- _About this exercise_:
Set every line of the listing down again, keeping it identical.

- _Material provided_:

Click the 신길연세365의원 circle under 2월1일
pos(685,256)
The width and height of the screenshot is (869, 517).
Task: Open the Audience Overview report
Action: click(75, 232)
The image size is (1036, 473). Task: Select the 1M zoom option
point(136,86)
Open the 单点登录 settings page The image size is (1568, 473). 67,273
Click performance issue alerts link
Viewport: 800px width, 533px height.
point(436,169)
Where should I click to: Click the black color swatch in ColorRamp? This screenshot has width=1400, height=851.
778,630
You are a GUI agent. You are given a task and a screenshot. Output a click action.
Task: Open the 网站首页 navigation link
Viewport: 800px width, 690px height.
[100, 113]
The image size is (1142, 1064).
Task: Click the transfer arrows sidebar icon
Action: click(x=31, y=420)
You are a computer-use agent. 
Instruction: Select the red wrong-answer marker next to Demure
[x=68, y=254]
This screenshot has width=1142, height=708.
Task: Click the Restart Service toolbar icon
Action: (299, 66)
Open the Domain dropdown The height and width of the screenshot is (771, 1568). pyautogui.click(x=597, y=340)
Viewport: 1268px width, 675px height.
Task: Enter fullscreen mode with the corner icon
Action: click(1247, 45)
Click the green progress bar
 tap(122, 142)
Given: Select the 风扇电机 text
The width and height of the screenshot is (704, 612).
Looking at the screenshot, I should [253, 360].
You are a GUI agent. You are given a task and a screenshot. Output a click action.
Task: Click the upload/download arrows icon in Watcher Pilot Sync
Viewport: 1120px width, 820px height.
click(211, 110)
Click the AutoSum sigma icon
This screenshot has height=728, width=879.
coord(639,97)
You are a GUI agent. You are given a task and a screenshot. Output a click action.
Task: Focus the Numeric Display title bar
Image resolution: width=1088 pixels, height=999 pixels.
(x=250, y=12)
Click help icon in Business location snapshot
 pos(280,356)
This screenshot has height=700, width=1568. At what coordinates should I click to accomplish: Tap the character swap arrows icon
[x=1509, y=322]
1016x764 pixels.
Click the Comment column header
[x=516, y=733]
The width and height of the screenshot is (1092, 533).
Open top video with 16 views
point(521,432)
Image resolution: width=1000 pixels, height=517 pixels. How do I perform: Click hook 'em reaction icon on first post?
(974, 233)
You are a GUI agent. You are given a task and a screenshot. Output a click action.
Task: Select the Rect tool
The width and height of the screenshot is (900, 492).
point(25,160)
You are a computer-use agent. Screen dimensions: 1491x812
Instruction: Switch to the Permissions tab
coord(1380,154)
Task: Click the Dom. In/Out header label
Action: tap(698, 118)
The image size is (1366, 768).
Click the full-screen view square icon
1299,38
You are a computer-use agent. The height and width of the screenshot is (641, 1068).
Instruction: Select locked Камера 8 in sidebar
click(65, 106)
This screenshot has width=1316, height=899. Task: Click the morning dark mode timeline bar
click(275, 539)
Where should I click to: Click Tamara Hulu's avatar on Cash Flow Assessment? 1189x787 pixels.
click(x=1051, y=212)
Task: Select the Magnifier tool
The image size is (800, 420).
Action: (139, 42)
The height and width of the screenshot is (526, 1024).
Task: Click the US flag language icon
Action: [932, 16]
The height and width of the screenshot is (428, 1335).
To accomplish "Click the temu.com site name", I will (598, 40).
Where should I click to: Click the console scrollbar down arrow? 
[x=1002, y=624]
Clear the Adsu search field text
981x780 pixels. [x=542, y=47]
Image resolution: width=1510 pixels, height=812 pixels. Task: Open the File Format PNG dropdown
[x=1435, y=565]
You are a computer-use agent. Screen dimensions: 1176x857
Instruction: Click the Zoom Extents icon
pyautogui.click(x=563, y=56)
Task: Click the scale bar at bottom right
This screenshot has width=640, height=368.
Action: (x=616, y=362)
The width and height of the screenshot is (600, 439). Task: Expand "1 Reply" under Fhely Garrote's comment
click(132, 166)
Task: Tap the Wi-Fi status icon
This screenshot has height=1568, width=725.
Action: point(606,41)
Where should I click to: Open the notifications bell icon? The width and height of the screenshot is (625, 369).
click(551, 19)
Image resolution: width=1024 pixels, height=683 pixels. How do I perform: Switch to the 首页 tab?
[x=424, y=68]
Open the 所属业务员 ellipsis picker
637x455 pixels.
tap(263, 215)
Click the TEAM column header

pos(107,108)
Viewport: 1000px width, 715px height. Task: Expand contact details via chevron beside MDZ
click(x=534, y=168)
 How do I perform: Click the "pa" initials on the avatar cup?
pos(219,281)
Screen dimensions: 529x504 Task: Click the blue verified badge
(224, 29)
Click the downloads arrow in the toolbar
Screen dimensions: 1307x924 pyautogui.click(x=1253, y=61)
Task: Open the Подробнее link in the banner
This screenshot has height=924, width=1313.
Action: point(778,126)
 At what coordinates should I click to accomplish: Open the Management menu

- _Written answer_:
Click the 신길연세365의원 circle under 2월1일
pos(685,256)
The width and height of the screenshot is (869, 517).
Task: Open the Audience Overview report
Action: click(75, 232)
The image size is (1036, 473). Task: Select the 1M zoom option
point(136,86)
Open the 单点登录 settings page The image size is (1568, 473). 67,273
Click performance issue alerts link
Viewport: 800px width, 533px height.
point(436,169)
Where should I click to: Click the black color swatch in ColorRamp? This screenshot has width=1400, height=851.
778,630
You are a GUI agent. You are given a task and a screenshot. Output a click action.
Task: Open the 网站首页 navigation link
Viewport: 800px width, 690px height.
[100, 113]
The image size is (1142, 1064).
Task: Click the transfer arrows sidebar icon
Action: click(x=31, y=420)
You are a computer-use agent. 
Instruction: Select the red wrong-answer marker next to Demure
[x=68, y=254]
This screenshot has width=1142, height=708.
Task: Click the Restart Service toolbar icon
Action: (299, 66)
Open the Domain dropdown The height and width of the screenshot is (771, 1568). pyautogui.click(x=597, y=340)
Viewport: 1268px width, 675px height.
Task: Enter fullscreen mode with the corner icon
Action: click(1247, 45)
Click the green progress bar
 tap(122, 142)
Given: Select the 风扇电机 text
The width and height of the screenshot is (704, 612).
Looking at the screenshot, I should [253, 360].
You are a GUI agent. You are given a task and a screenshot. Output a click action.
Task: Click the upload/download arrows icon in Watcher Pilot Sync
Viewport: 1120px width, 820px height.
click(211, 110)
Click the AutoSum sigma icon
This screenshot has height=728, width=879.
coord(639,97)
You are a GUI agent. You are given a task and a screenshot. Output a click action.
Task: Focus the Numeric Display title bar
Image resolution: width=1088 pixels, height=999 pixels.
(x=250, y=12)
Click help icon in Business location snapshot
 pos(280,356)
This screenshot has height=700, width=1568. At what coordinates should I click to accomplish: Tap the character swap arrows icon
[x=1509, y=322]
1016x764 pixels.
Click the Comment column header
[x=516, y=733]
The width and height of the screenshot is (1092, 533).
Open top video with 16 views
point(521,432)
Image resolution: width=1000 pixels, height=517 pixels. How do I perform: Click hook 'em reaction icon on first post?
(974, 233)
You are a GUI agent. You are given a task and a screenshot. Output a click action.
Task: Select the Rect tool
The width and height of the screenshot is (900, 492).
point(25,160)
You are a computer-use agent. Screen dimensions: 1491x812
Instruction: Switch to the Permissions tab
coord(1380,154)
Task: Click the Dom. In/Out header label
Action: tap(698, 118)
The image size is (1366, 768).
Click the full-screen view square icon
1299,38
You are a computer-use agent. The height and width of the screenshot is (641, 1068).
Instruction: Select locked Камера 8 in sidebar
click(65, 106)
This screenshot has width=1316, height=899. Task: Click the morning dark mode timeline bar
click(275, 539)
Where should I click to: Click Tamara Hulu's avatar on Cash Flow Assessment? 1189x787 pixels.
click(x=1051, y=212)
Task: Select the Magnifier tool
The image size is (800, 420).
Action: (139, 42)
The height and width of the screenshot is (526, 1024).
Task: Click the US flag language icon
Action: [932, 16]
The height and width of the screenshot is (428, 1335).
To accomplish "Click the temu.com site name", I will (598, 40).
Where should I click to: Click the console scrollbar down arrow? 
[x=1002, y=624]
Clear the Adsu search field text
981x780 pixels. [x=542, y=47]
Image resolution: width=1510 pixels, height=812 pixels. Task: Open the File Format PNG dropdown
[x=1435, y=565]
You are a computer-use agent. Screen dimensions: 1176x857
Instruction: Click the Zoom Extents icon
pyautogui.click(x=563, y=56)
Task: Click the scale bar at bottom right
This screenshot has width=640, height=368.
Action: (x=616, y=362)
The width and height of the screenshot is (600, 439). Task: Expand "1 Reply" under Fhely Garrote's comment
click(132, 166)
Task: Tap the Wi-Fi status icon
This screenshot has height=1568, width=725.
Action: point(606,41)
Where should I click to: Open the notifications bell icon? The width and height of the screenshot is (625, 369).
click(551, 19)
Image resolution: width=1024 pixels, height=683 pixels. How do I perform: Switch to the 首页 tab?
[x=424, y=68]
Open the 所属业务员 ellipsis picker
637x455 pixels.
tap(263, 215)
Click the TEAM column header

pos(107,108)
Viewport: 1000px width, 715px height. Task: Expand contact details via chevron beside MDZ
click(x=534, y=168)
 How do I perform: Click the "pa" initials on the avatar cup?
pos(219,281)
Screen dimensions: 529x504 Task: Click the blue verified badge
(224, 29)
Click the downloads arrow in the toolbar
Screen dimensions: 1307x924 pyautogui.click(x=1253, y=61)
Task: Open the Подробнее link in the banner
This screenshot has height=924, width=1313.
Action: point(778,126)
 At what coordinates should I click to accomplish: Open the Management menu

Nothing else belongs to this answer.